Australian technology news, reviews, and guides to help you
Australian technology news, reviews, and guides to help you

Former flagship features trickle to budget phones in LG K8

It’s always nice when what was once expensive technology makes its way down to something that, well, isn’t, and that’s basically what LG is pushing out in the K8.

It seems like there’s a new phone each week, or close to it, we’re seeing another now with LG’s addition of the K8, a phone that basically crosses over into the budget range for LG with a price below the $300 mark.
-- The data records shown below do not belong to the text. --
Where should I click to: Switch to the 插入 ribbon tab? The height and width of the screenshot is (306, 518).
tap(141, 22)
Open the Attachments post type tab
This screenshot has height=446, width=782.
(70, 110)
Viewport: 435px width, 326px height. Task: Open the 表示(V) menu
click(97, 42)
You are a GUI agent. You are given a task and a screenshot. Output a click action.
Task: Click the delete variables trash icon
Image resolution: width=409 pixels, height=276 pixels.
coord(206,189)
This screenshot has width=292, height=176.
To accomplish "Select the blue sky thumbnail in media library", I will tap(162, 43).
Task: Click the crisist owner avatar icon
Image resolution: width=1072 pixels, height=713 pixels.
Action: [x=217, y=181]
That seems to be the go these days, with budget below $300, mid-range hitting below $600, and flagship knocking the roof off anywhere from $601 to what used to be regarded as laptop pricing. Sure, there are some mid-range smartphones that challenge the paradigm and push the mid-range price bracket, but budget tends to stay the same, with dollar figures below three-hundred bucks.

LG’s latest surely fits into that category, and now that it has the G6 out in flagship with the X Power 2 expected soon tackling the mid-range, it makes a lot of sense for a budget to suddenly appear.
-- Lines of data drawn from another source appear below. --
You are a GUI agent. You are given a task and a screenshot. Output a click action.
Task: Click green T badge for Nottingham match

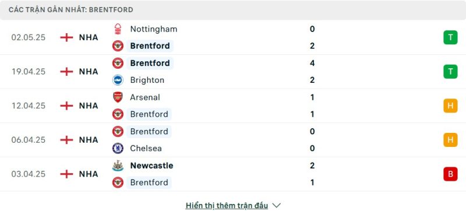(x=450, y=37)
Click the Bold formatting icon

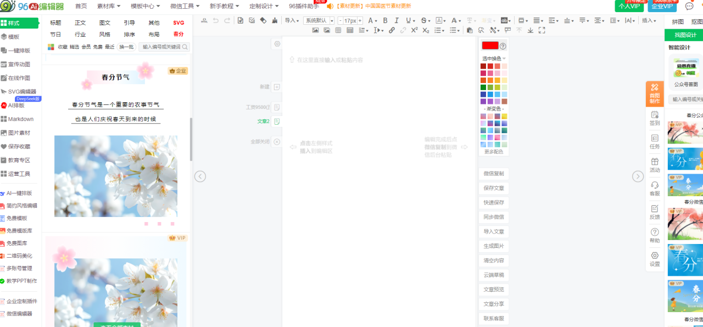385,20
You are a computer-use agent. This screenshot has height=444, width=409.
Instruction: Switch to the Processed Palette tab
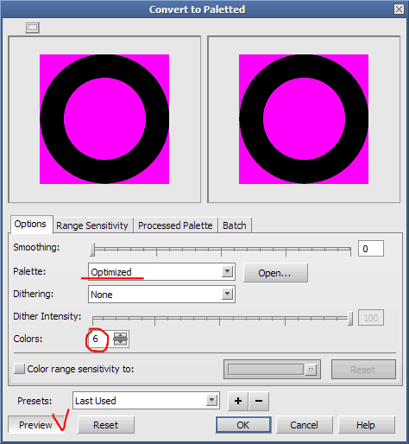click(x=175, y=225)
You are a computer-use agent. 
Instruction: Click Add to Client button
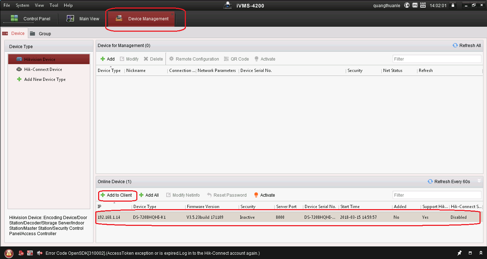tap(116, 195)
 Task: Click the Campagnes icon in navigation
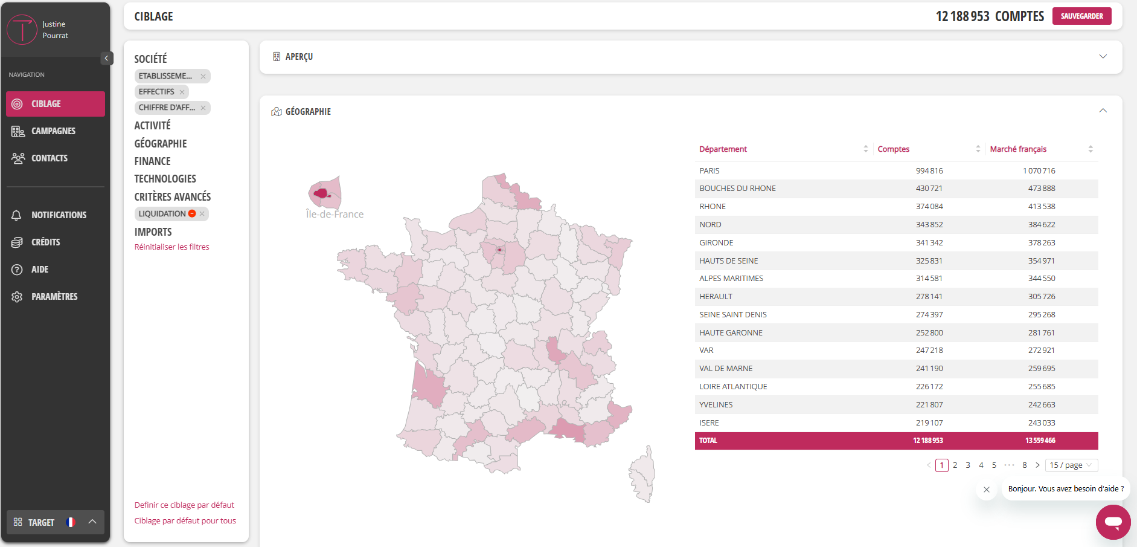[x=18, y=131]
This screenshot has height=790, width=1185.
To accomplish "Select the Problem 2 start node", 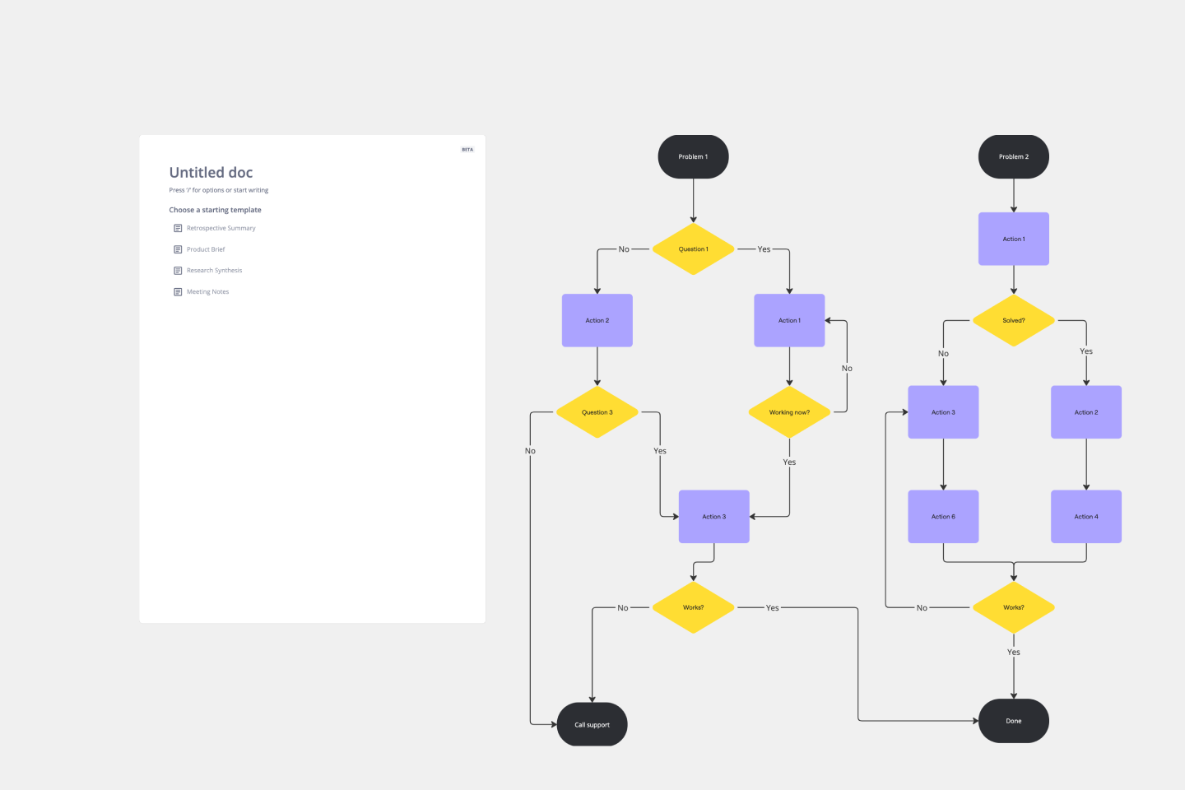I will [x=1013, y=156].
And appear it has, with LG’s K8 sitting in that category and arriving in stores.

On paper, the phone itself doesn’t appear to differ much from other smartphones for the price point, adopting a MediaTek MT6737 quad-core processor, a 5 inch HD (1280×720) display, and 16GB storage, not to mention the slightly older Android operating system running your 4G world on version 6.0 “Marshmallow” of Google’s famed operating system.

However, LG has apparently trickled down some of its once former flagship features to the K8, providing the included 5 megapixel selfie camera with the ability to take a selfie automatically when a face is detected (“Auto Shot”), while “Gesture Shot” looks for you to perform a hand gesture and then fires the camera, features that at one point have graced the G-series of smartphones from LG (we think it was in the G4, though our memory might be a little off).

There’s also a 13 megapixel camera on the back, and while the plastic textured body is a bit of a lapse back into the ordinary for LG, our main reason to be a little argumentative with the K8 would be in memory: while you have 16GB storage with room to move in a microSD slot, the memory sits at only 1.5GB, suggesting there’ll be a bit of lag in this budget phone.

If that doesn’t bother you, it might redeem itself with a removable battery, though the combination of a low memory size and this MediaTek processor suggests we’d be looking at this for someone who may not run a lot of apps and has a bit of patience.

You’ll find the LG K8 in stores now for a recommended retail price of $249, and it has been added to the Pickr Trackr for your comparative needs.